Exercise objective - Go through the data and copy each line where the string "computer" appears.

Exercise material -
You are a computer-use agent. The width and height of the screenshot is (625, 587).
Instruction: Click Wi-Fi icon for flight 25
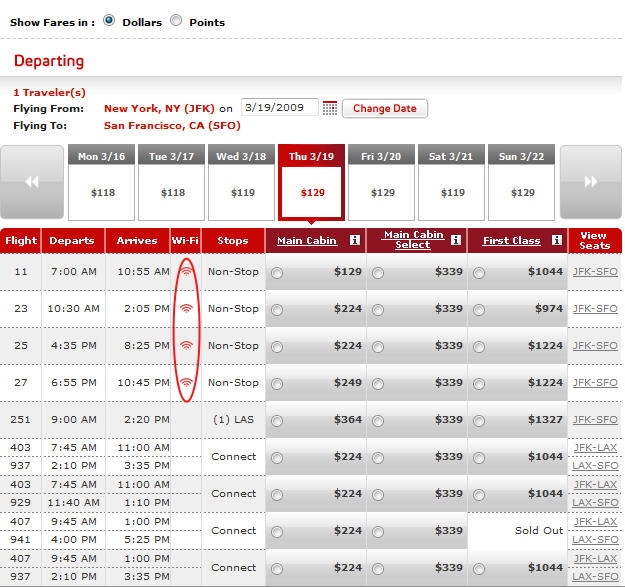coord(186,346)

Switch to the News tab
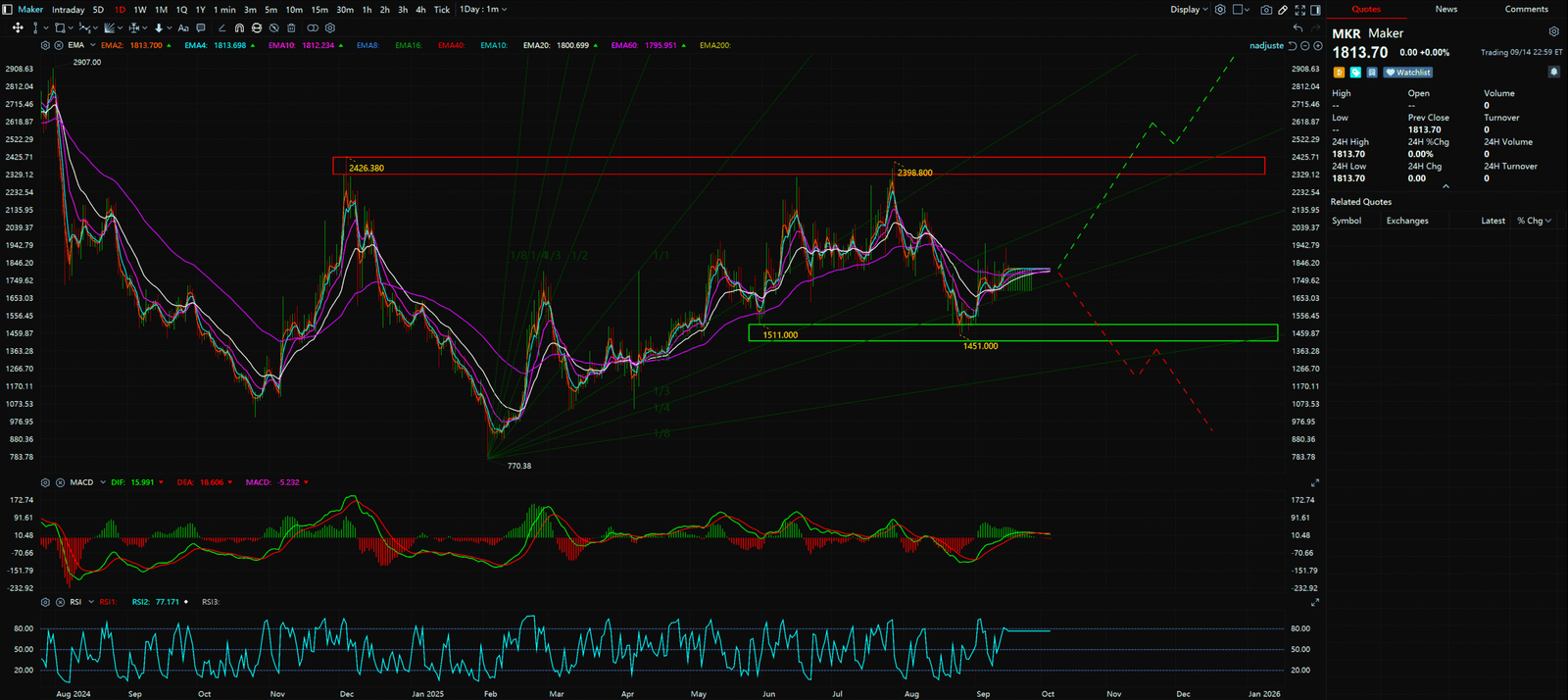click(x=1446, y=9)
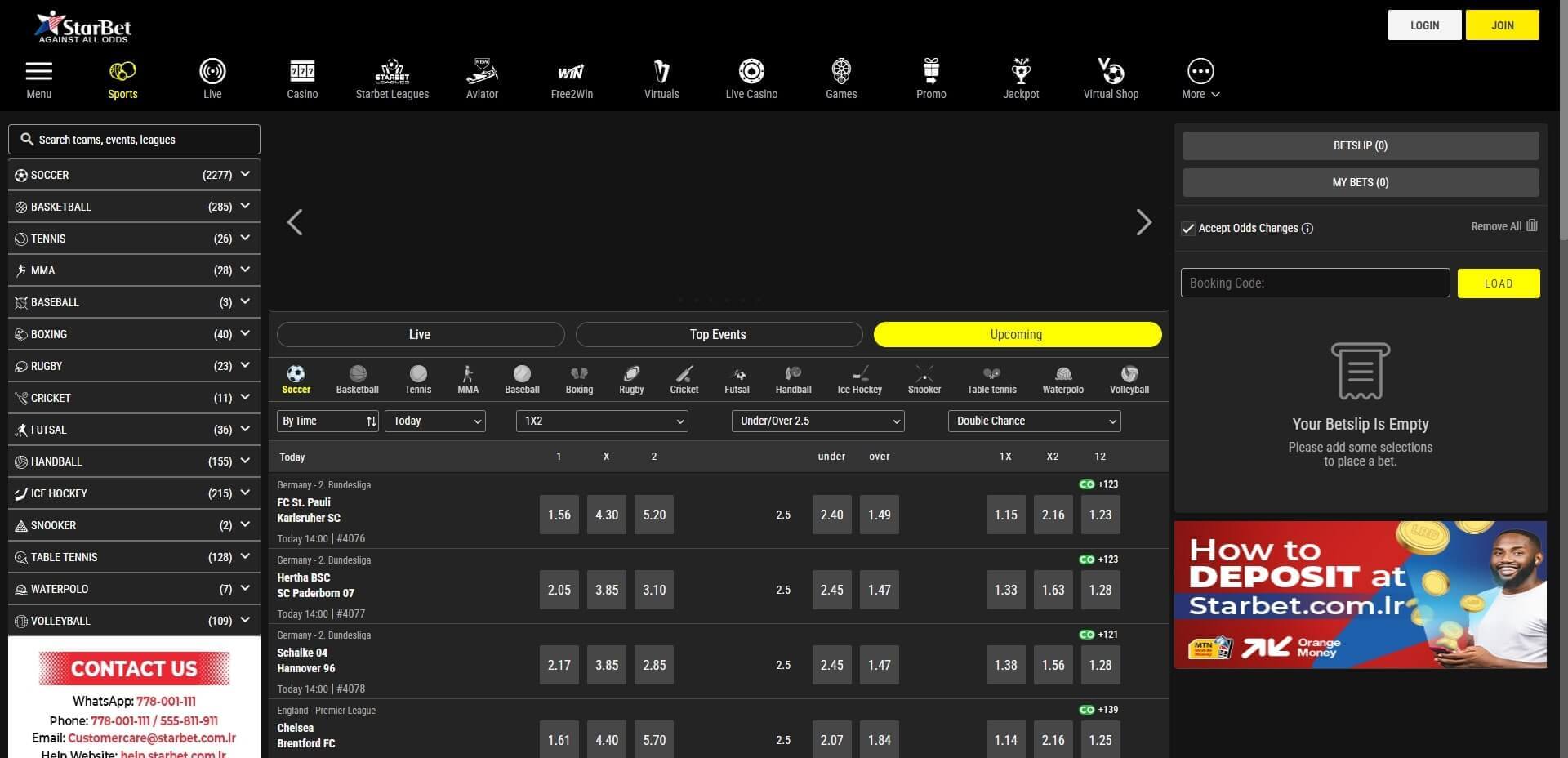1568x758 pixels.
Task: Open the Aviator game icon
Action: click(482, 73)
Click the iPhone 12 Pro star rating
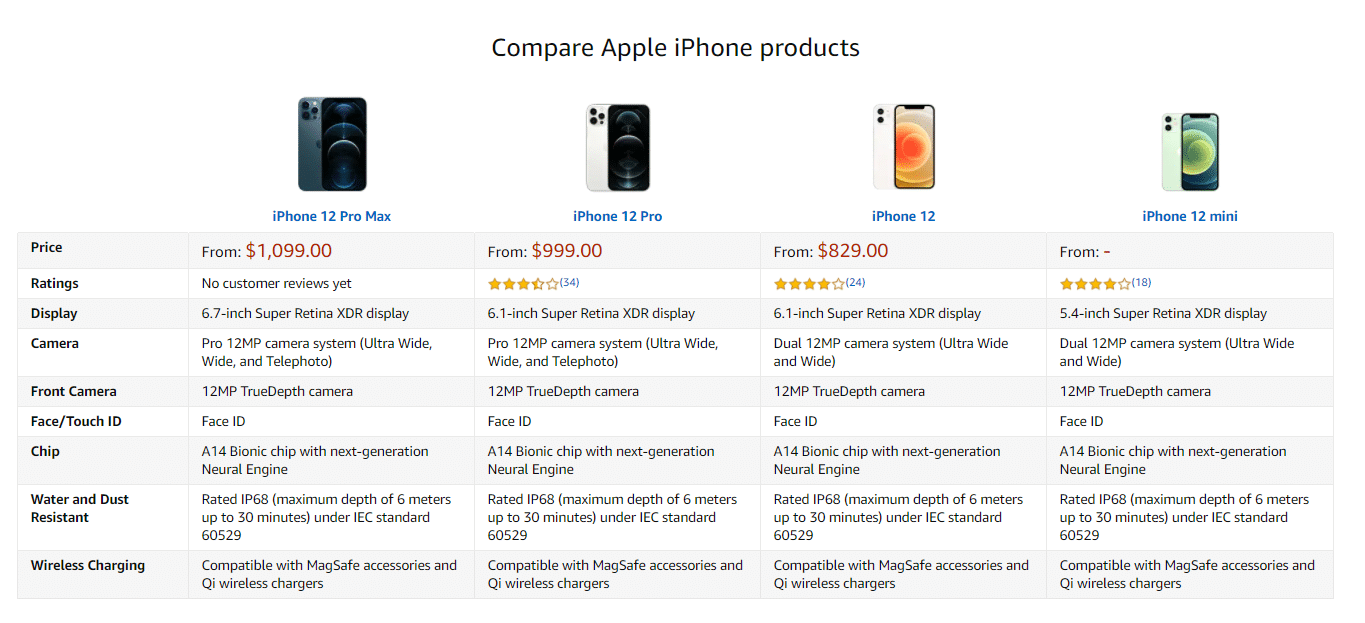The height and width of the screenshot is (623, 1365). (523, 284)
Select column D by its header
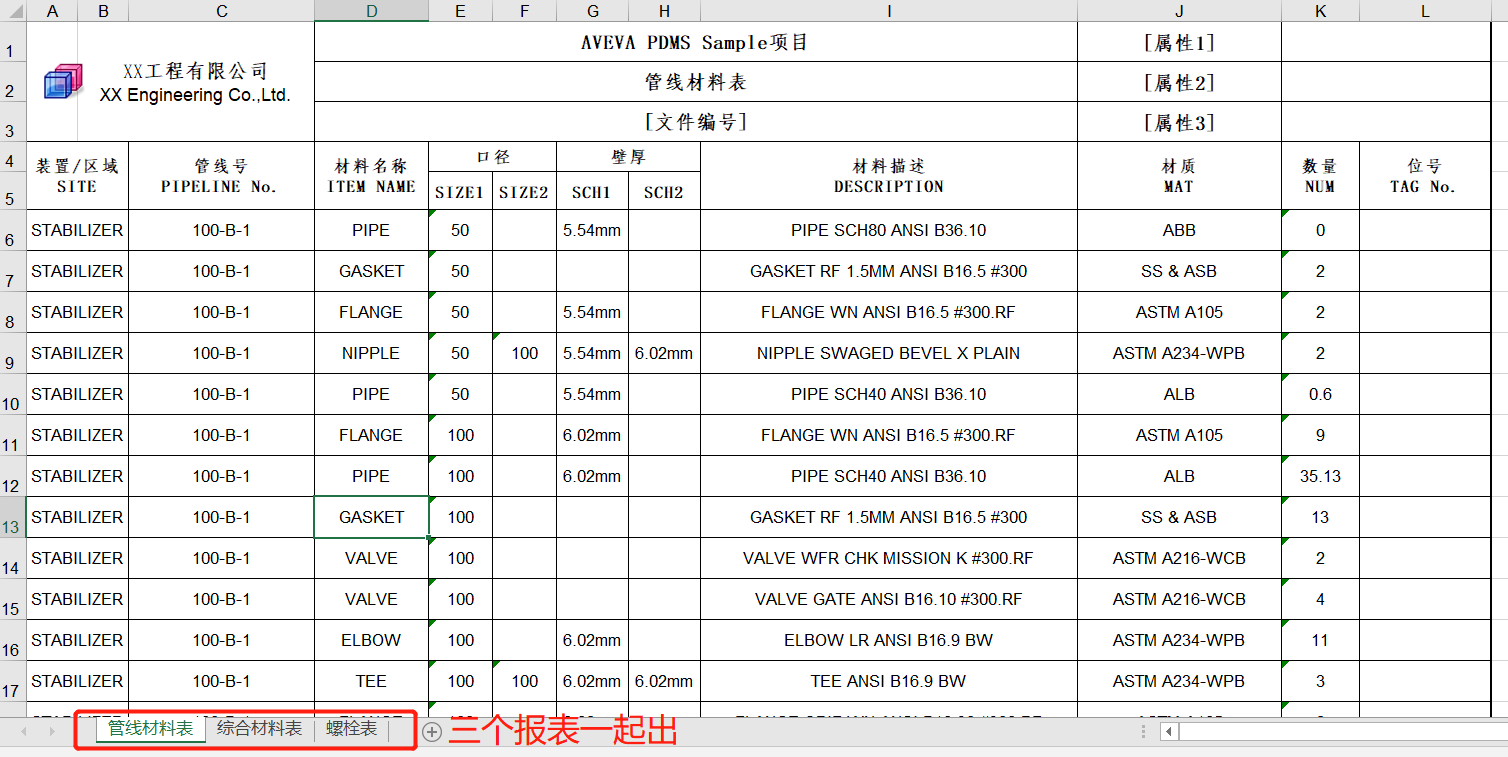1508x757 pixels. point(371,10)
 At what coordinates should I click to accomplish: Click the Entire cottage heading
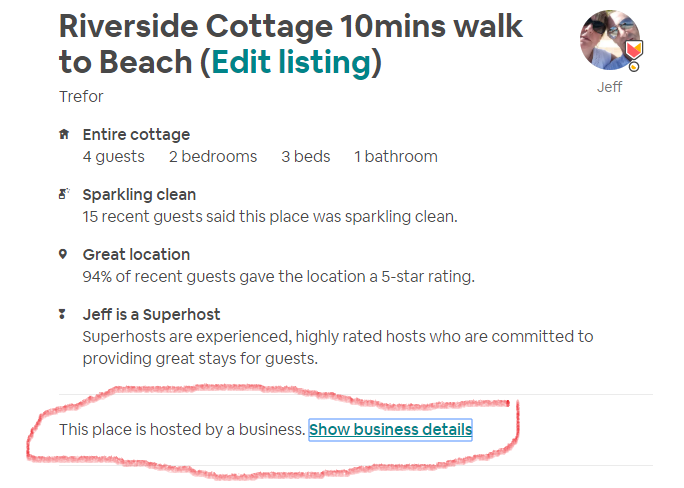(136, 134)
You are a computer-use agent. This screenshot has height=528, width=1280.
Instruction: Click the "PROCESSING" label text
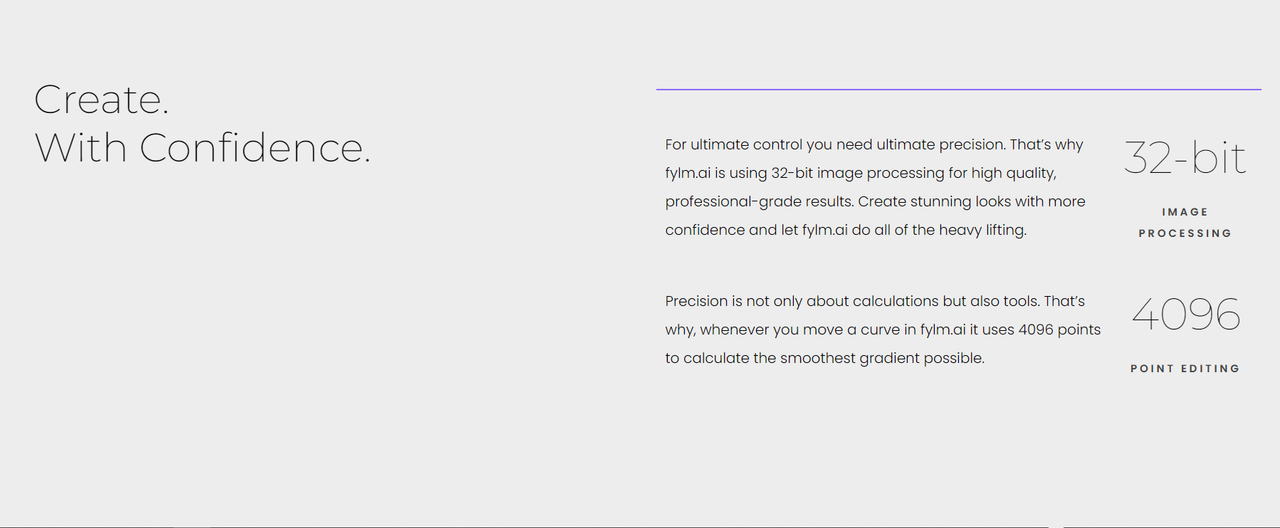pos(1185,233)
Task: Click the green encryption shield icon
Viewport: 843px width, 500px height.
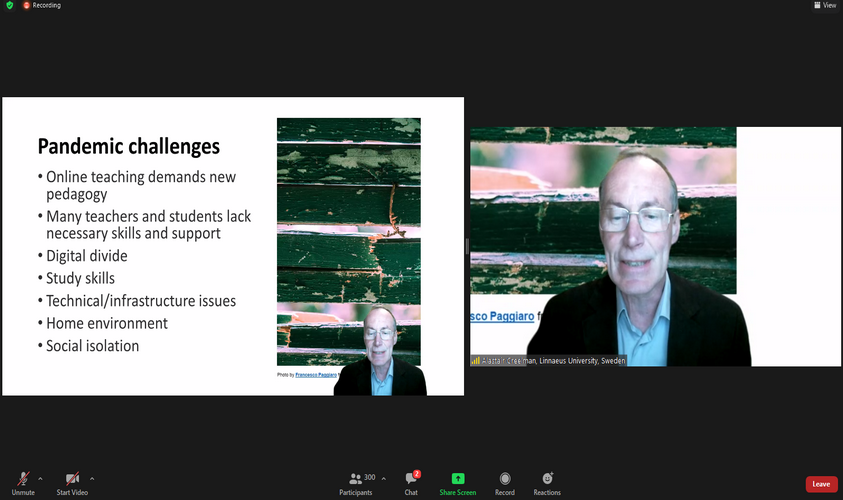Action: pyautogui.click(x=10, y=5)
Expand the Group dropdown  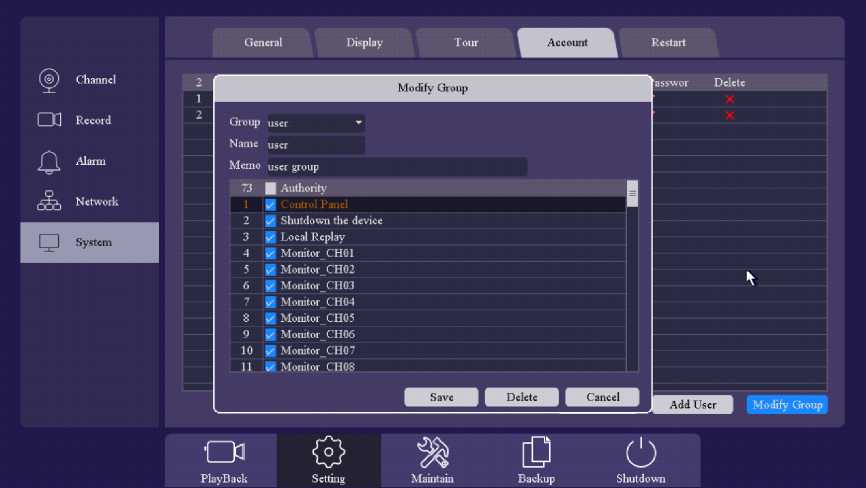pyautogui.click(x=358, y=123)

Your response -
You are a computer-use agent. The width and height of the screenshot is (625, 587).
You are a computer-use agent. This screenshot has height=528, width=1280.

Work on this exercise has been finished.